Luego entendemos, gracias a algunos códigos manejados a través del diálogo, que ese micromundo está a su vez relacionado con la producción cinematográfica. Para los que amamos al cine, ese desencanto originario se vuelve doble: esta porción tangencial, lejos se encuentra del encanto de la industria de los sueños que tanto nos gusta romantizar en películas como Cantando Bajo la Lluvia. El cine se transforma en formularios a llenar, en mails protocolares, en reuniones ejecutivas, en juntar la basura.

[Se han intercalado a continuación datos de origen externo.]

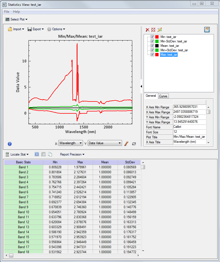Expand the Select Plot dropdown
220x262 pixels.
(x=17, y=19)
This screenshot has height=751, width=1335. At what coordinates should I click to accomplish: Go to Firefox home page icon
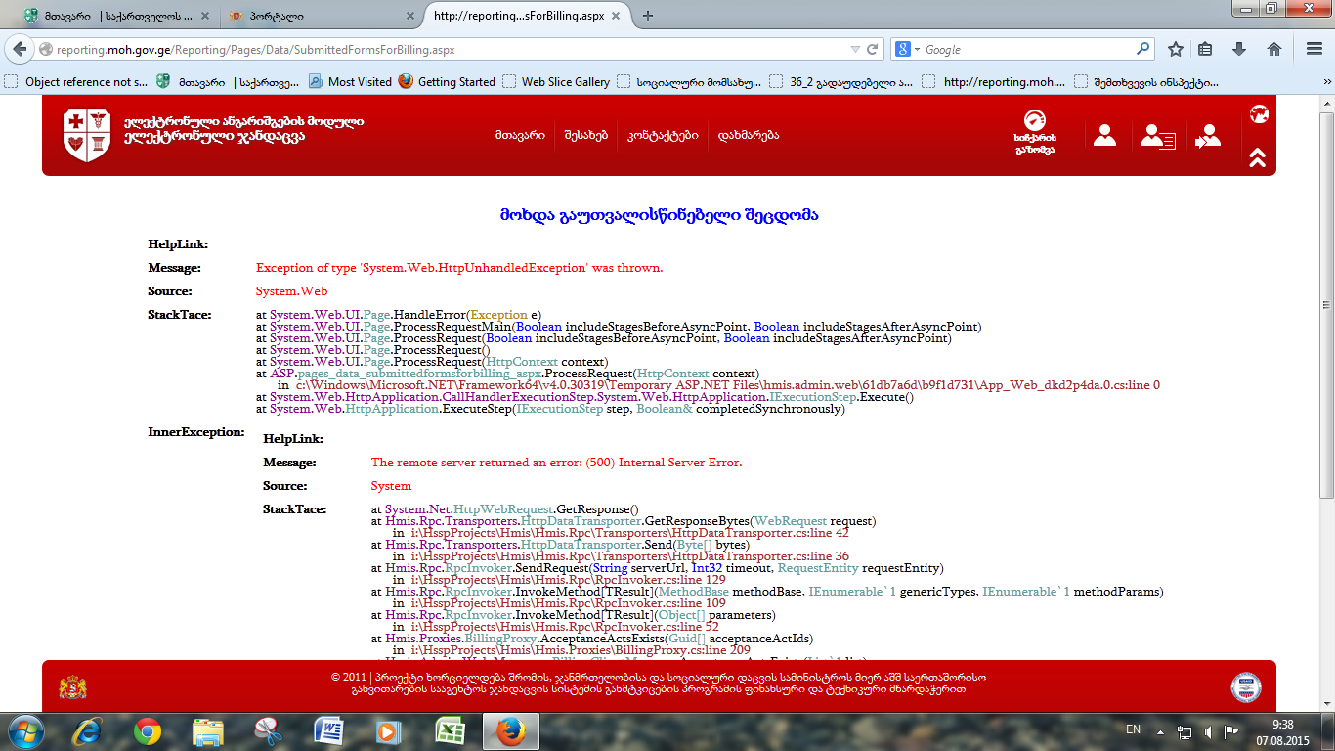point(1274,49)
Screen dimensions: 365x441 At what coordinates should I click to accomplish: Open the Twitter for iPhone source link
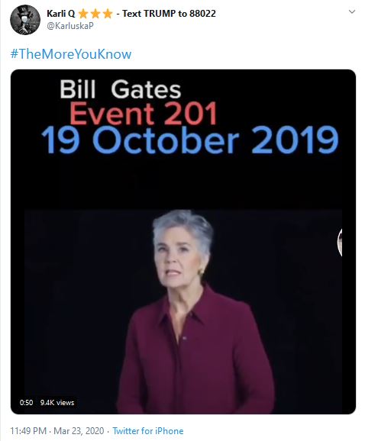pos(148,431)
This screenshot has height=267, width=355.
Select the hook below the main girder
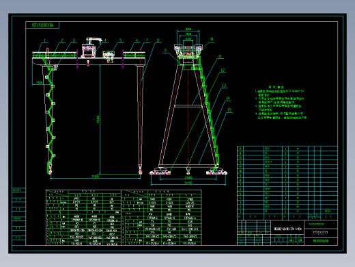point(88,63)
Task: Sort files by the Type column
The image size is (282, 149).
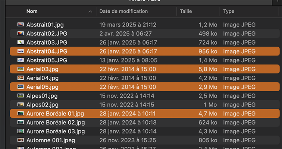Action: click(229, 12)
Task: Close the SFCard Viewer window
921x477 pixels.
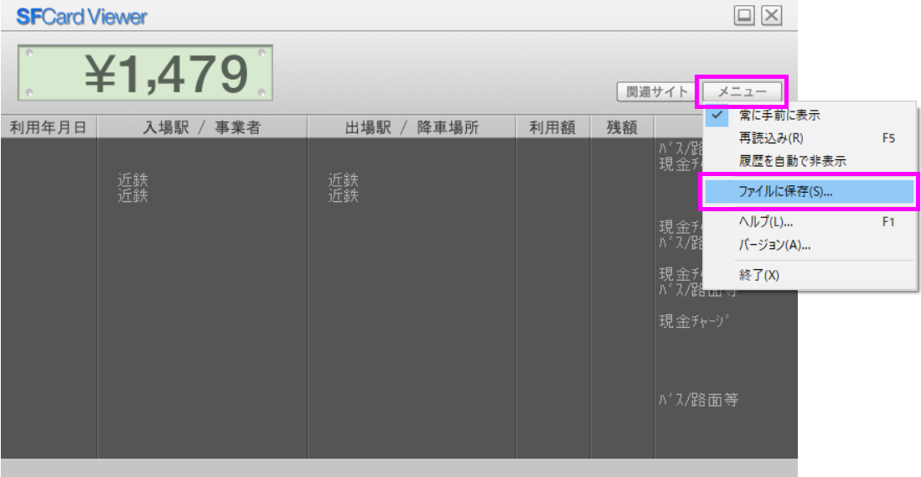Action: click(x=771, y=15)
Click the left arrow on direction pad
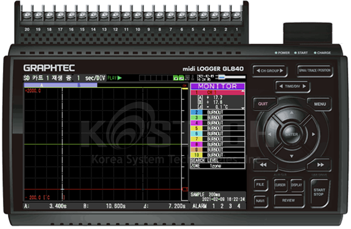351x229 pixels. 270,134
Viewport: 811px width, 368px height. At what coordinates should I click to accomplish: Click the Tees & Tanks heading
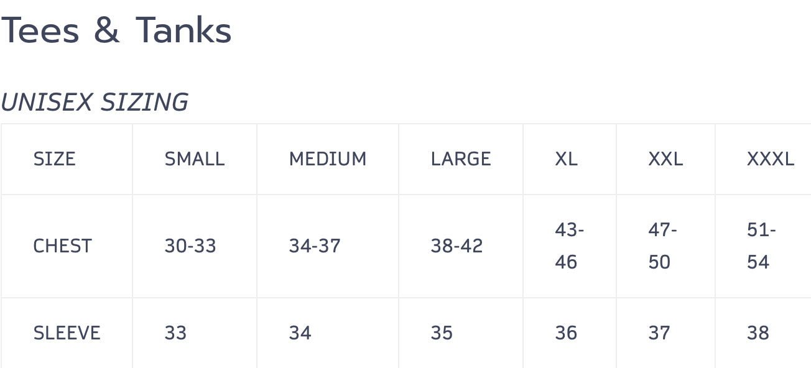116,30
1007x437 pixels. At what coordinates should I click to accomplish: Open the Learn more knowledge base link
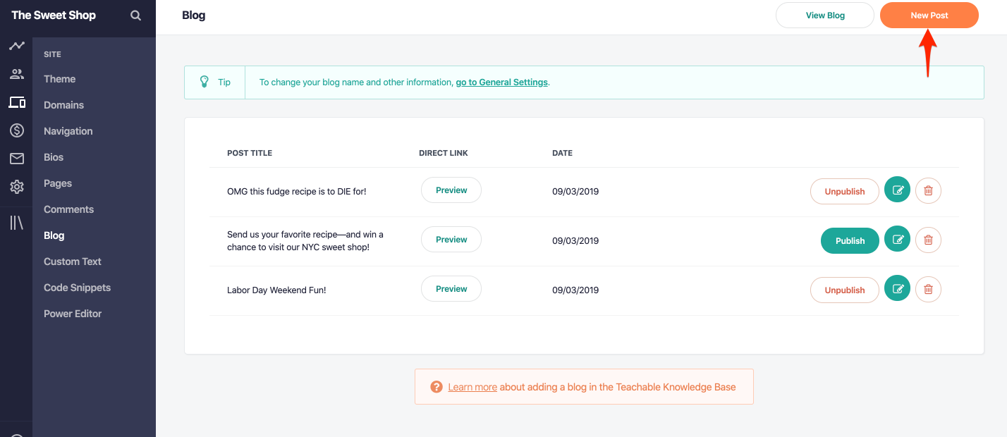472,387
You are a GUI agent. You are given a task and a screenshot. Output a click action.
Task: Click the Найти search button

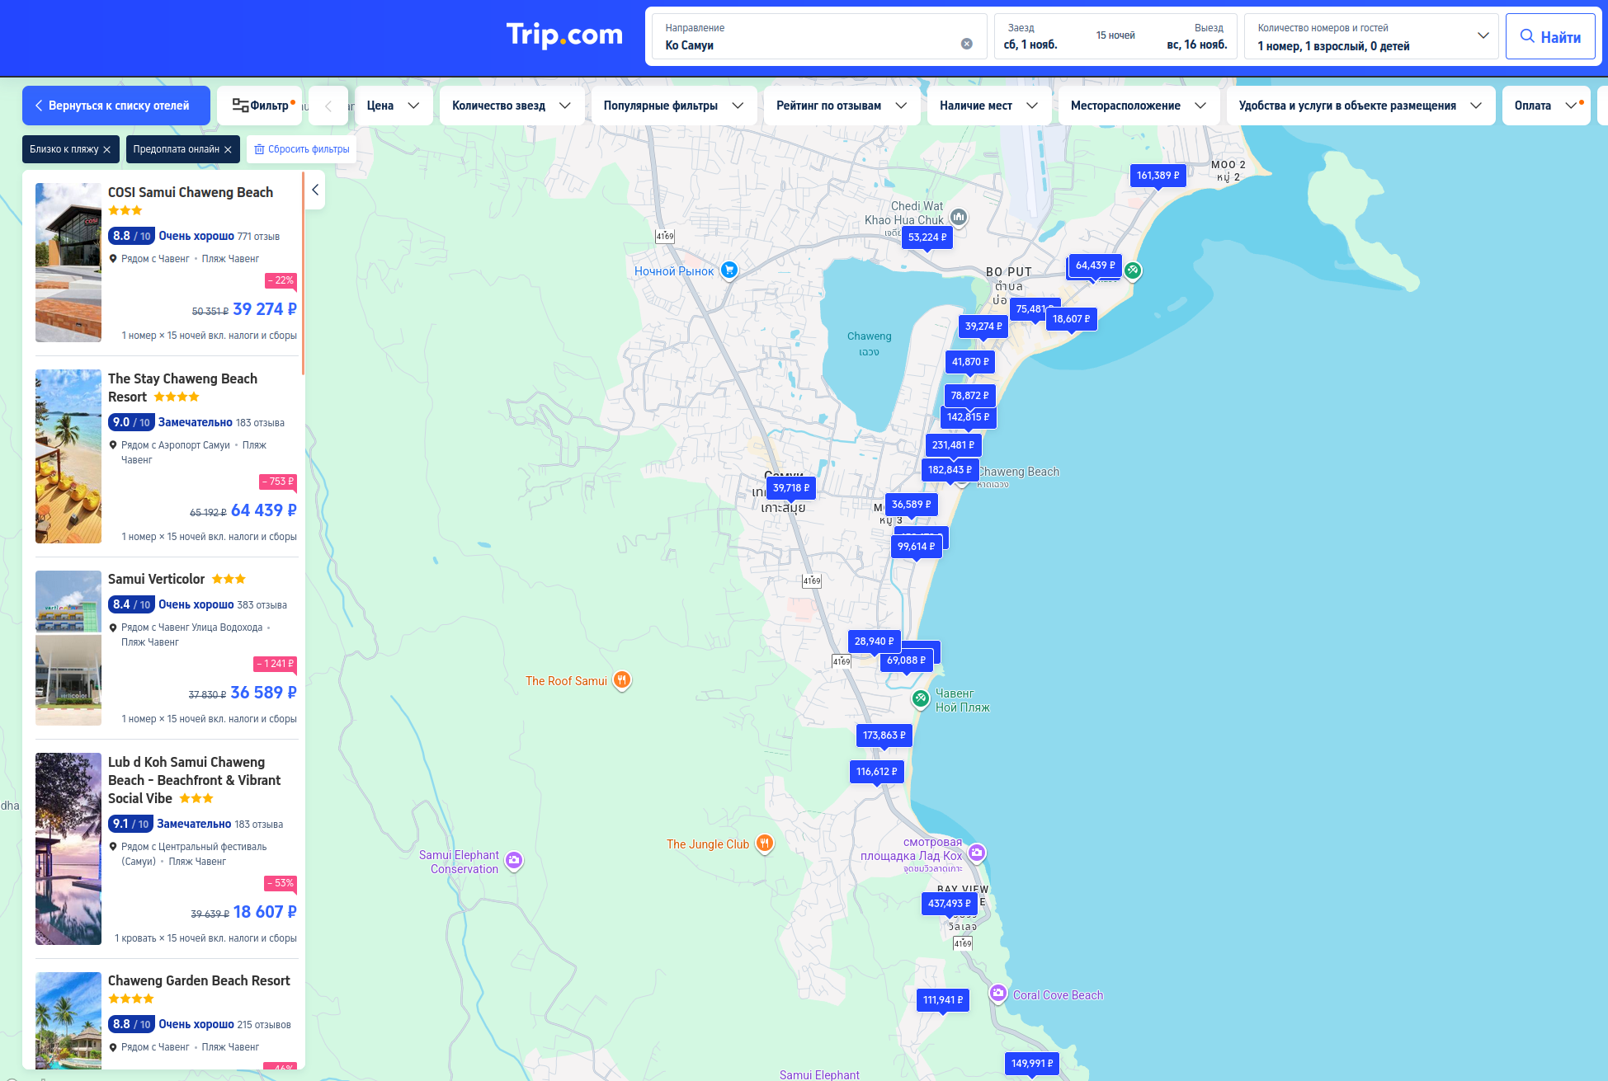(1549, 36)
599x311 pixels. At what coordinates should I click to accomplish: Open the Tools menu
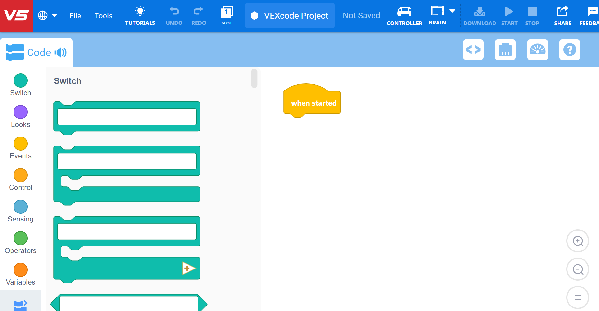103,15
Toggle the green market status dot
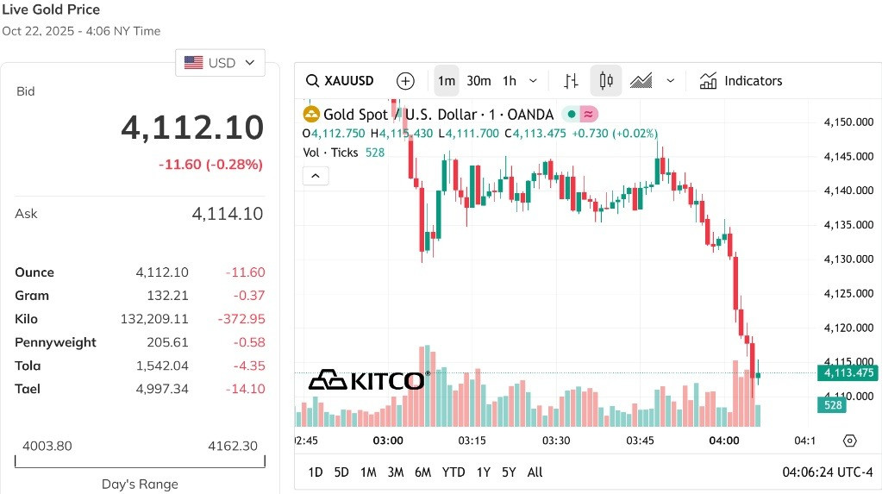 (x=571, y=114)
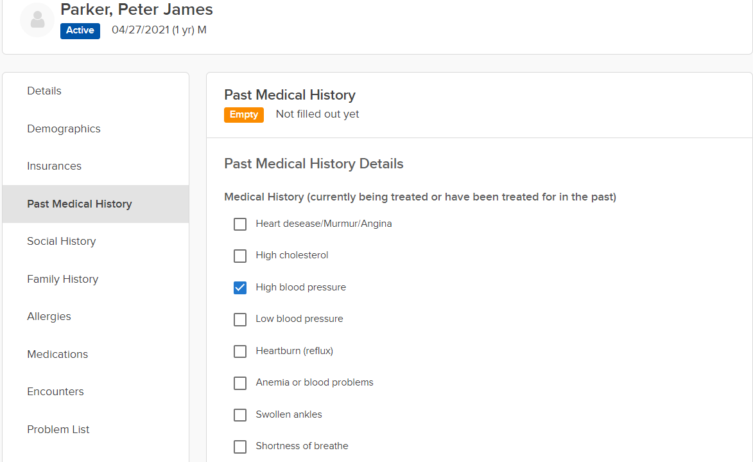View the Medications section
Image resolution: width=753 pixels, height=462 pixels.
[x=57, y=354]
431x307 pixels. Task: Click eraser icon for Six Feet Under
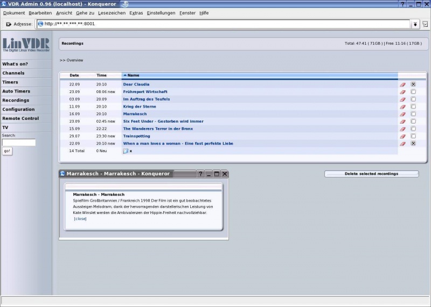click(402, 122)
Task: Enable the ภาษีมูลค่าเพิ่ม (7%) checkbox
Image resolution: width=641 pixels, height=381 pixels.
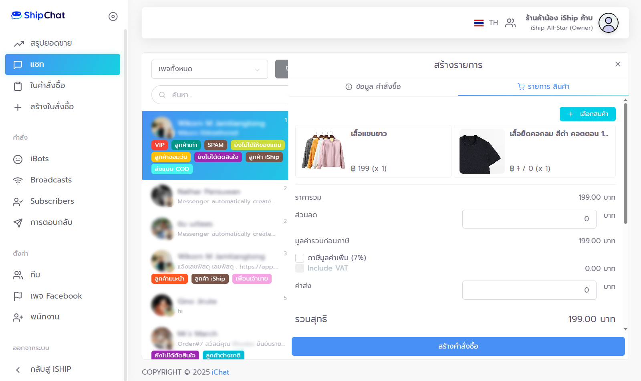Action: [x=300, y=258]
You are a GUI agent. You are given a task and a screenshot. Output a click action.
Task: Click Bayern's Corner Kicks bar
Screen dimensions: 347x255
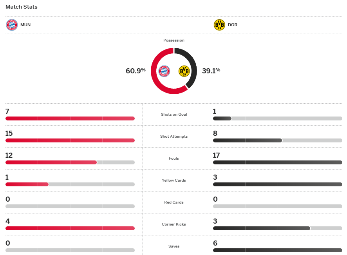coord(70,228)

El poder de las imágenes de Green pasan, precisamente, por el lugar de lateralidad que las impregna, la idea de que nada de lo importante está realmente pasando en las contención del cuadro. Las llamadas de la mujer del jefe o del jefe las escuchamos como un susurro, de la reunión solo podemos presenciar la llegada de los miembros que la componen. Del cine, solo vemos oficinas. No pasa únicamente por la sugestión de que algo que de lo que está pasando no está del todo bien, también pasa por las acciones de Julia Garner que, por fuera de un sentido argumental, narran una potencial fragilidad. En este aspecto, la decisión de casi no mostrar el rostro de su jefe o incluso no mostrar casi ningún rostro a excepción de su protagonista y algunos más, comprende una relación de poder en sí misma.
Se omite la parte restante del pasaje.